[Tasks for this exercise]
(a) In the portable stimulus article, which two existing sources are named as good for jump-starting PSS descriptions?
(b) Carry on the portable stimulus article from the point where it stops.
>> START Page extract
How do we shorten our path to the rich rewards that PSS promises?
The productivity promise of portable stimulus has rapidly become well known in our industry. The high level of interest exhibited in the Accellera Portable Test and Stimulus Standard (PSS) makes sense: who wouldn’t welcome a way to ensure that all the thought, effort, and time we put into building new verification environments and creating meaningful tests can be reused and scaled across verification engines, technologies, and projects? So how do we shorten our path to the rich rewards that PSS promises?
Being human, it’s only natural that we want it. And we want it now. And maybe we’re being a little selfish, but can we leverage at least some of the verification components, tests, and environments we’ve created in the past? Well, the good news is that we can have our cake and eat it too by using assets we already have on hand. Here is a methodology and a planning process to minimize duplicated effort and maximize the reuse benefits of adopting PSS.
Take stock of what you have
Performing an inventory of existing assets helps to ensure maximum benefit from previous investment. You may be surprised by the wealth of information in your design and verification environments that can be used to implement a portable stimulus environment. SystemVerilog constraints and test realization code are two good sources for jump-starting PSS descriptions.
PSS descriptions capture test intent in a declarative manner. Declarative descriptions, as we’ve seen from the use of the declarative constraint description in SystemVerilog, lend themselves very nicely to reuse and automation. The format of SystemVerilog constraints is sufficiently similar to PSS constraints that their reuse can be as simple as copying and pasting the SystemVerilog constraints into the PSS model. Typical targets for reuse are configuration classes that specify the rules for configuring IP BLOCK and subsystem operation modes.
>> END Page extract
>> START Information provided
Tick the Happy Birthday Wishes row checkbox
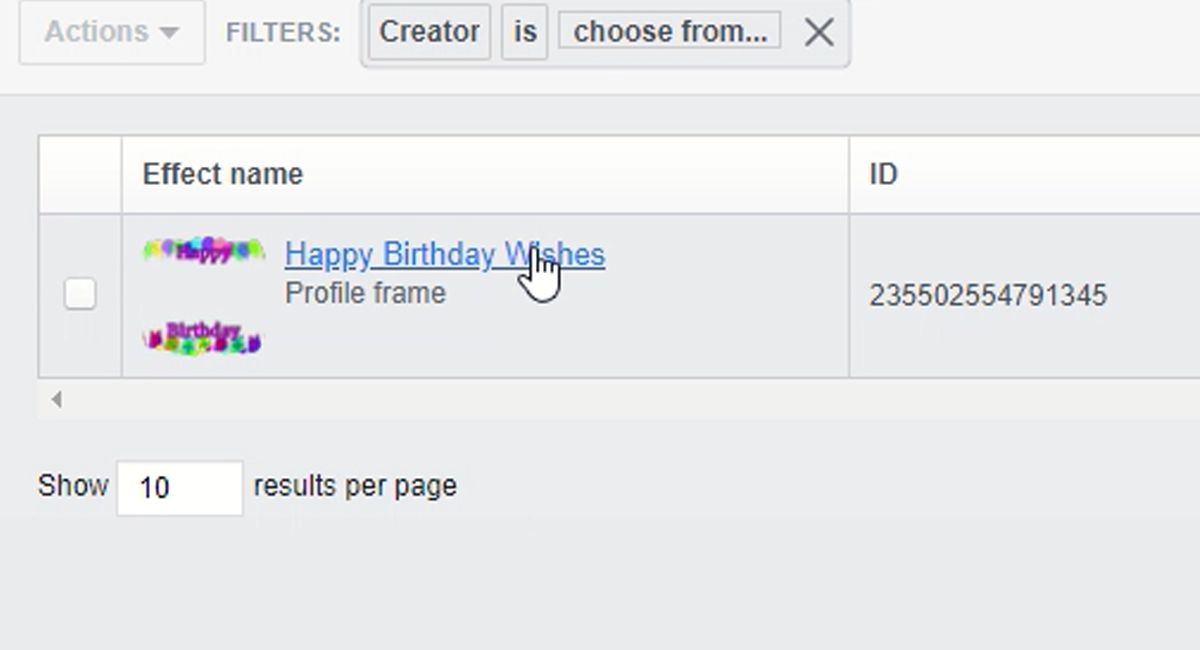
>> END Information provided
[Responses per task]
(a) SystemVerilog constraints and test realization code.

(b)
Constraints are often in a form that isn’t immediately recognizable, though. Think about a spreadsheet that specifies the memory map for an SoC. With a little bit of work, however, this information that has been captured in a machine-readable format can easily be converted into PSS constraints to specialize the accesses that are targeted to different memory regions.
Existing environments have a wealth of test realization descriptions, though often in a form that needs to be modified a bit to work with a PSS description. In Universal Verification Methodology (UVM) environments, look for utility sequences that perform simple operations on an IP block, such as setting its configuration, performing an operation, and the like. Sometimes these sequences are created with random constraints and variables. In other cases, tasks are provided with arguments to control the different operation modes. In both cases, PSS descriptions can easily leverage these test realizations.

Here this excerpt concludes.